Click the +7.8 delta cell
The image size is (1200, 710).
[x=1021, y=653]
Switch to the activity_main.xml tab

------------

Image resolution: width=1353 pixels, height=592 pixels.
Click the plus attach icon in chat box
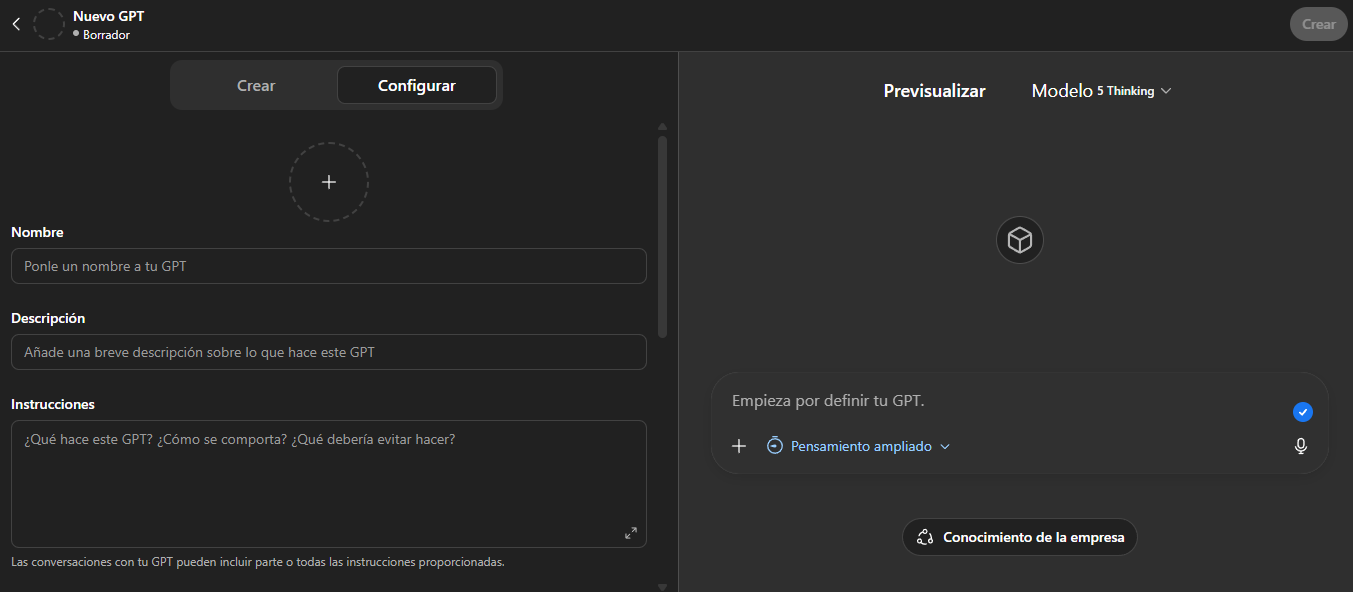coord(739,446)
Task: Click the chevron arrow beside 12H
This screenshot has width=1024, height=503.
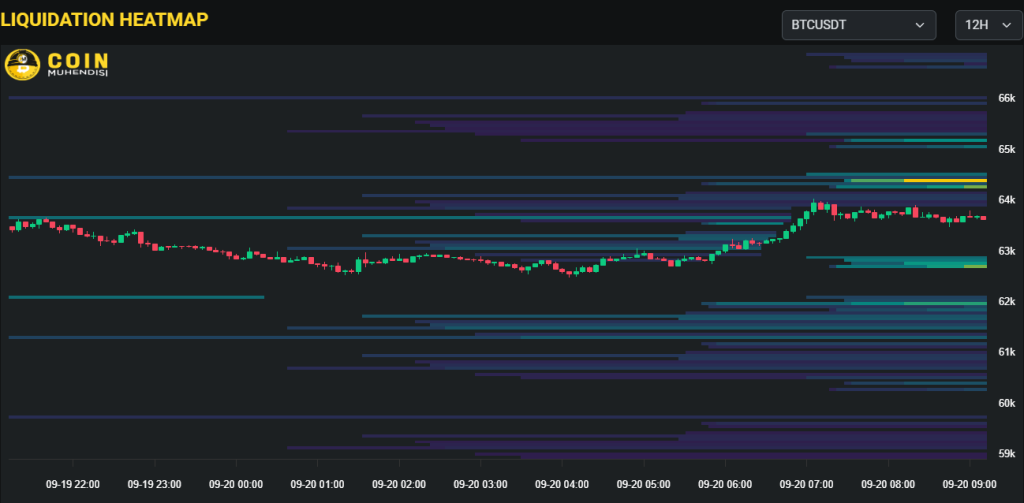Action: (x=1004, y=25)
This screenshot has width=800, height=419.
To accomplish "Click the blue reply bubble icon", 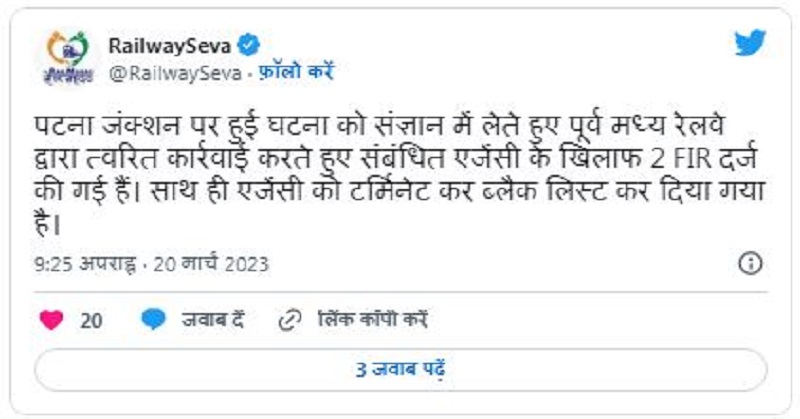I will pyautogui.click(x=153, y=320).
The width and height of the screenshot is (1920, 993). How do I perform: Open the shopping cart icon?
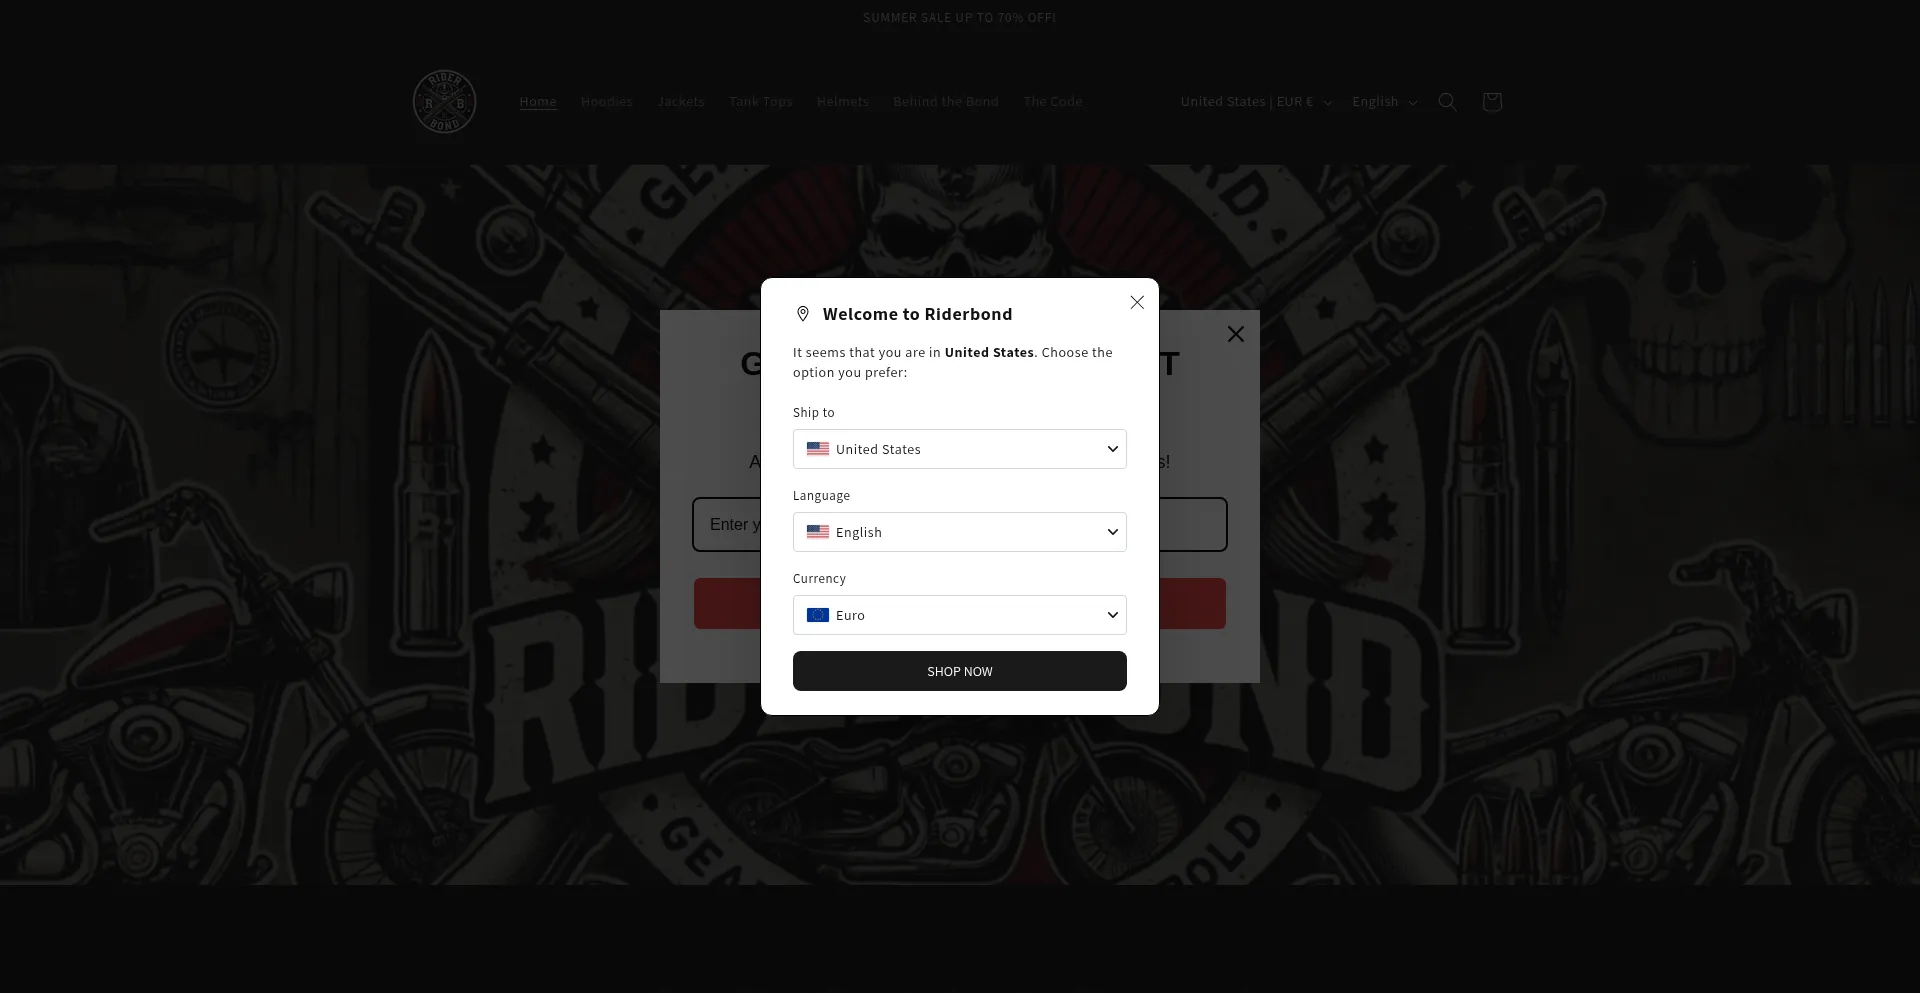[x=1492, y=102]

------------

# [ACTION ITEM]
In the entries above, find the line with "The image size is (1200, 710)." and the line with "Switch to the activity_main.xml tab", then restate word for word both of them and every line between, with nothing more.

# [RESULT]
The image size is (1200, 710).
[x=1021, y=653]
Switch to the activity_main.xml tab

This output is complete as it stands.